1 材料与方法 1.1 菌株与培养基菌株:M. abscessus ATCC 19977菌株由本实验室保存。
培养基:M. abscessus采用7H9[36]于37 ℃、120 r/min培养2−3 d至指定OD600值,用于后续实验。用于铁载体提取时,采用除铁最低营养培养基[32],经除铁最低营养培养基中传代2次之后,以0.5%比例接种至500 mL除铁最低营养培养基中培养,于37 ℃、120 r/min培养14 d,25 ℃、6 000 r/min离心30 min,分别取上清和沉淀用于cMBT与MBT提取。
1.2 实验方法 1.2.1 铁载体提取M. abscessus铁载体提取参照文献[32]方法进行。
1.2.2 质谱分析MALDI-TOF-MS:将溶于乙腈中的铁载体与HCCA等体积混合,氮气吹干后,进行分析,m/z检测范围为700−1 100。

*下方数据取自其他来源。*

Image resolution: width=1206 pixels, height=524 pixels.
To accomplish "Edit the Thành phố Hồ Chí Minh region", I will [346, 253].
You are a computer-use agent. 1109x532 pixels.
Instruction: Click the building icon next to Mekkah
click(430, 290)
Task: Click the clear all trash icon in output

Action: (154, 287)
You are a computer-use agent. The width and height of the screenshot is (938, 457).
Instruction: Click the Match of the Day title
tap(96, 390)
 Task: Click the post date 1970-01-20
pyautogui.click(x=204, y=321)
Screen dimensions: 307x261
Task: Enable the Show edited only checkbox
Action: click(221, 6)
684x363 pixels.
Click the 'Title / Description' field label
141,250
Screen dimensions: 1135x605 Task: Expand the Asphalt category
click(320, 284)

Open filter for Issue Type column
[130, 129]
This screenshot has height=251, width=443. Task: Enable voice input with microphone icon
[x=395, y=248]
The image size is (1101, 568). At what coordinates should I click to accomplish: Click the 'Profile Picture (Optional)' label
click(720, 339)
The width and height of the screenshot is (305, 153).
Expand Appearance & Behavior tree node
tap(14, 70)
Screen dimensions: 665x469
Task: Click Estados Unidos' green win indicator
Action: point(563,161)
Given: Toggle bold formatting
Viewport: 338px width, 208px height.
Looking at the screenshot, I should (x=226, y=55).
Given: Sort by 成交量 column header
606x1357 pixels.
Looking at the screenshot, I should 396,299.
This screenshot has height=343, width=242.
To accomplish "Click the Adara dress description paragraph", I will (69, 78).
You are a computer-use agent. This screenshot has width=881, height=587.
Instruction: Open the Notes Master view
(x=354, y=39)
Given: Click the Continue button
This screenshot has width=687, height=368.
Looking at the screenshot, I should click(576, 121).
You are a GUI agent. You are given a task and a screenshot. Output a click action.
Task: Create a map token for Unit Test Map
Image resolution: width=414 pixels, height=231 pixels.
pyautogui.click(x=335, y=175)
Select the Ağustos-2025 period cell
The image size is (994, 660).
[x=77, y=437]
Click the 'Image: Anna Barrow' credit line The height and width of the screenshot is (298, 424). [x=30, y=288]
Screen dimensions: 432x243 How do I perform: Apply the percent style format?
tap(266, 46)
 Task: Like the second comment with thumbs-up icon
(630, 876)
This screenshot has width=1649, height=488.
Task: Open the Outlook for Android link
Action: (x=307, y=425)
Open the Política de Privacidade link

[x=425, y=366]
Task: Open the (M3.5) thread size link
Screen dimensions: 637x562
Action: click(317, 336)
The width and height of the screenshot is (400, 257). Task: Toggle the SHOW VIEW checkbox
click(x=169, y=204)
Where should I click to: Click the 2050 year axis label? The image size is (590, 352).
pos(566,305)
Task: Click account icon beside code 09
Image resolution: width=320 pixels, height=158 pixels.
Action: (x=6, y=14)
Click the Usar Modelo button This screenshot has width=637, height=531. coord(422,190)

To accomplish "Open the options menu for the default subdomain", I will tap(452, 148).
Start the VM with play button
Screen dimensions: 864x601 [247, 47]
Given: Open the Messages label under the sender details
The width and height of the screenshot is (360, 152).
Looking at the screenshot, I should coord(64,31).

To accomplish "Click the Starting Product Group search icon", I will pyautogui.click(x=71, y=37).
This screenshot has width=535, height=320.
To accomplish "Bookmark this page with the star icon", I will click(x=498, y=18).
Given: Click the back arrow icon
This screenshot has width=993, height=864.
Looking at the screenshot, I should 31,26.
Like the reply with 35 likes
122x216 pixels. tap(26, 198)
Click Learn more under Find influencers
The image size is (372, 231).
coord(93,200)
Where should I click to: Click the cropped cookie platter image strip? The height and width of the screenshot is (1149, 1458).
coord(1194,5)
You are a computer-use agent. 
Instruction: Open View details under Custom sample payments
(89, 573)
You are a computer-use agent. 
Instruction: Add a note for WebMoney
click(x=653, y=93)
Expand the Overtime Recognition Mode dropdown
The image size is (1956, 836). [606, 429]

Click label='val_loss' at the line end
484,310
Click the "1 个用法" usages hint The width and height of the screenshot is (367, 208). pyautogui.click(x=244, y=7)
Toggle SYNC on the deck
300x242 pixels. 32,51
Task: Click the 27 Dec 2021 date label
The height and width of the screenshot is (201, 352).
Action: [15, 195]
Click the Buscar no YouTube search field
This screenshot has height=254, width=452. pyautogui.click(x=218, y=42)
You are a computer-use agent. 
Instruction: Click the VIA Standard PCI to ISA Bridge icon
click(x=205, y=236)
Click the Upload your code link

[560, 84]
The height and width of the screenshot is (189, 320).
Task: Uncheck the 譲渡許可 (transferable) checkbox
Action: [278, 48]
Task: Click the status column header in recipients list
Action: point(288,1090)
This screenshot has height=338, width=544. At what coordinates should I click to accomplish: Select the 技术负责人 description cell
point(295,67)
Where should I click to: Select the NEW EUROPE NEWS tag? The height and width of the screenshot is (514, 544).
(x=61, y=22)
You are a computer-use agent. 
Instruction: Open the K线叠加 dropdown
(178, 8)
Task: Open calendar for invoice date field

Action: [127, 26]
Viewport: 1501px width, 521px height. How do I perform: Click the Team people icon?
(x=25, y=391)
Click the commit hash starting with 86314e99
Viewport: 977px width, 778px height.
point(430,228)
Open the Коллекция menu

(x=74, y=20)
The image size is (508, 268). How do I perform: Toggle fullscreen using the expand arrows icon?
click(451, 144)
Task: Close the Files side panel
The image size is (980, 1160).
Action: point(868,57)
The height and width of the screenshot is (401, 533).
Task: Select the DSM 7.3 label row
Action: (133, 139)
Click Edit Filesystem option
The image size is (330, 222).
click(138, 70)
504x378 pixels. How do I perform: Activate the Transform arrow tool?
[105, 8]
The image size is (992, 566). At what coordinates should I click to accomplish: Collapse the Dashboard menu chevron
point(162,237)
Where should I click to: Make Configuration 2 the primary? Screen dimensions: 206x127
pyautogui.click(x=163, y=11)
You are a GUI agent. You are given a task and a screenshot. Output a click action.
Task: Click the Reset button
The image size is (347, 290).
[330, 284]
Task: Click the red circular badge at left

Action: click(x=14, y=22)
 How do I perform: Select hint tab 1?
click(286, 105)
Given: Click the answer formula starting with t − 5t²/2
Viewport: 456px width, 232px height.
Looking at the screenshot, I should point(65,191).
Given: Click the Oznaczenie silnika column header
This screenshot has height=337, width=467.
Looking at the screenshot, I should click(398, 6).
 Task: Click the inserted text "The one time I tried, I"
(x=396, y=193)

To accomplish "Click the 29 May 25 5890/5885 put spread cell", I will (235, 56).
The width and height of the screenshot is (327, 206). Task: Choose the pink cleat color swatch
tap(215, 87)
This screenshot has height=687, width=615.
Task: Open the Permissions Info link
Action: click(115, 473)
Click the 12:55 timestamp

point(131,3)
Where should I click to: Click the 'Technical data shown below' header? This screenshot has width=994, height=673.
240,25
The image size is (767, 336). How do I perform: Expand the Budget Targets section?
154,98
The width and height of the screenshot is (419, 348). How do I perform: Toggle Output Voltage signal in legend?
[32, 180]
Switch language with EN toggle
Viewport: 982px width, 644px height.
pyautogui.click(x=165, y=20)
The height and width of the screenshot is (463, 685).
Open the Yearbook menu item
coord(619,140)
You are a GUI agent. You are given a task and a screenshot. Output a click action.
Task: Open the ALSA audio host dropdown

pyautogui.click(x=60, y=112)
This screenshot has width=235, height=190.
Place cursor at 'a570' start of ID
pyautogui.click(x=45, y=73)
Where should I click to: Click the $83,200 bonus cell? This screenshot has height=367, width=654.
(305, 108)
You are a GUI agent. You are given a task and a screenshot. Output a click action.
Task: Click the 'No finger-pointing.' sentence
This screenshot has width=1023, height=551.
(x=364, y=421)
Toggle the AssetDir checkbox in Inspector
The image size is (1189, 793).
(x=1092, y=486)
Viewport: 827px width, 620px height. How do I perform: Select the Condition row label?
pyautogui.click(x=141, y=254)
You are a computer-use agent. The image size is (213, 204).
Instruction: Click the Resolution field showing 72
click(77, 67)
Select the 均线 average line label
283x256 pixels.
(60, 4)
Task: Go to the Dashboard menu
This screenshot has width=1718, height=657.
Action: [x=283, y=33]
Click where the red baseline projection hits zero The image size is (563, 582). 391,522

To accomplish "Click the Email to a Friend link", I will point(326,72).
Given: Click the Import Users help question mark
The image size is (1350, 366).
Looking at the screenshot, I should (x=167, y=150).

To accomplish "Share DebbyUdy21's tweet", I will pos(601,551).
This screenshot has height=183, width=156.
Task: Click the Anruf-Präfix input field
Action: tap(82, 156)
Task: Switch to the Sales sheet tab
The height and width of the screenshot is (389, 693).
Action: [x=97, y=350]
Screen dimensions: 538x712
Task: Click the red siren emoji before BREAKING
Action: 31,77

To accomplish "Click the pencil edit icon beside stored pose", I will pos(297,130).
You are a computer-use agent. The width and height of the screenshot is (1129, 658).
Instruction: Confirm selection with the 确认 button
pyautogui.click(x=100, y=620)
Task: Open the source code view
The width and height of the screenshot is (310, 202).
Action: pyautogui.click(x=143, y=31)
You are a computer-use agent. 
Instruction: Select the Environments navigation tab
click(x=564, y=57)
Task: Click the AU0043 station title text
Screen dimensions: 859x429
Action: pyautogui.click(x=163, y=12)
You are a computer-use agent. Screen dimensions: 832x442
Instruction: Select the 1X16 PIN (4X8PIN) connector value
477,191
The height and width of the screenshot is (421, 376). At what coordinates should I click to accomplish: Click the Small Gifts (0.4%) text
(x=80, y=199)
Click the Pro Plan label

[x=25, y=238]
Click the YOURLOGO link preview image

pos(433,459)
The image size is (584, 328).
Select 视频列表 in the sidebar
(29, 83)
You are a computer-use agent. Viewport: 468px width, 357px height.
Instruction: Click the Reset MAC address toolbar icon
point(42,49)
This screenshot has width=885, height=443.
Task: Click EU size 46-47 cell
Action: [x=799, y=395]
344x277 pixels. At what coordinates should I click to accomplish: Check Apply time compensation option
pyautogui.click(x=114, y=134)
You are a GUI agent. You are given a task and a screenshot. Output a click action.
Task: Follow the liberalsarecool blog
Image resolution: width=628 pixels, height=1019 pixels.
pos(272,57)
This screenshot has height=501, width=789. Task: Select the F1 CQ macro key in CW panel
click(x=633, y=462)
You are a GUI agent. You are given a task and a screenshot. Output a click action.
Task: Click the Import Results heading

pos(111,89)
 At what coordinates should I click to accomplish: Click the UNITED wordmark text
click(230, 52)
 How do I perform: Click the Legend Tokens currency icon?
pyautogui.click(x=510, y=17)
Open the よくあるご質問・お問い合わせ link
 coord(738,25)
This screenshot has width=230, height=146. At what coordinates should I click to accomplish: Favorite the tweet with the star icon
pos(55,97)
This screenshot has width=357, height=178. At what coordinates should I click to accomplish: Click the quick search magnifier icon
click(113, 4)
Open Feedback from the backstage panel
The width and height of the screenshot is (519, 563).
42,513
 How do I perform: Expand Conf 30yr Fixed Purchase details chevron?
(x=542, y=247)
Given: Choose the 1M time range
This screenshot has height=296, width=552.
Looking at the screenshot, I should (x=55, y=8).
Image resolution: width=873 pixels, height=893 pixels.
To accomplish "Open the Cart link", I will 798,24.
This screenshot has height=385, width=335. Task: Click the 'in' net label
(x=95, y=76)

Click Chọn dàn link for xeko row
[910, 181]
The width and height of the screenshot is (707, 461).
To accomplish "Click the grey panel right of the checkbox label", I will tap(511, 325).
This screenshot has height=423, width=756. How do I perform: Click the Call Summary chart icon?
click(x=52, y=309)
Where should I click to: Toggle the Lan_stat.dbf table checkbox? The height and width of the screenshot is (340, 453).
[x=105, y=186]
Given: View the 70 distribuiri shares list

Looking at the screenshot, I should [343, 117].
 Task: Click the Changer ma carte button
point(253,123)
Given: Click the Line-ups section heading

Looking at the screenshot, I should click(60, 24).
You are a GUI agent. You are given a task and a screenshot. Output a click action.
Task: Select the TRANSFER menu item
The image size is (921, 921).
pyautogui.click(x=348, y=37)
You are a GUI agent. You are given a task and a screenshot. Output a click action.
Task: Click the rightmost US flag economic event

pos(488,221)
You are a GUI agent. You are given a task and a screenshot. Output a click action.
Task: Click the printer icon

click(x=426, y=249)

FT-MS/MS:鞘层气体流速:5 250 kPa,辅助气流速:1 750 kPa,毛细管温度:350 ℃,全扫描模式分辨率:120 000,MS/MS扫描模式分辨率:7 500,喷雾电压:4.0 kV (阳离子)或−3.8 kV (阴离子)。
1.2.3 Fe-cMBT对缺铁脓肿分枝杆菌生长恢复作用分析经缺乏铁元素的最低营养培养基连续培养2代后,按1%接种于按指定浓度添加Fe-cMBT、FeCl3或等体积ddH2O的最低营养培养基,37 ℃、120 r/min培养4 d,每12 h测量OD600值。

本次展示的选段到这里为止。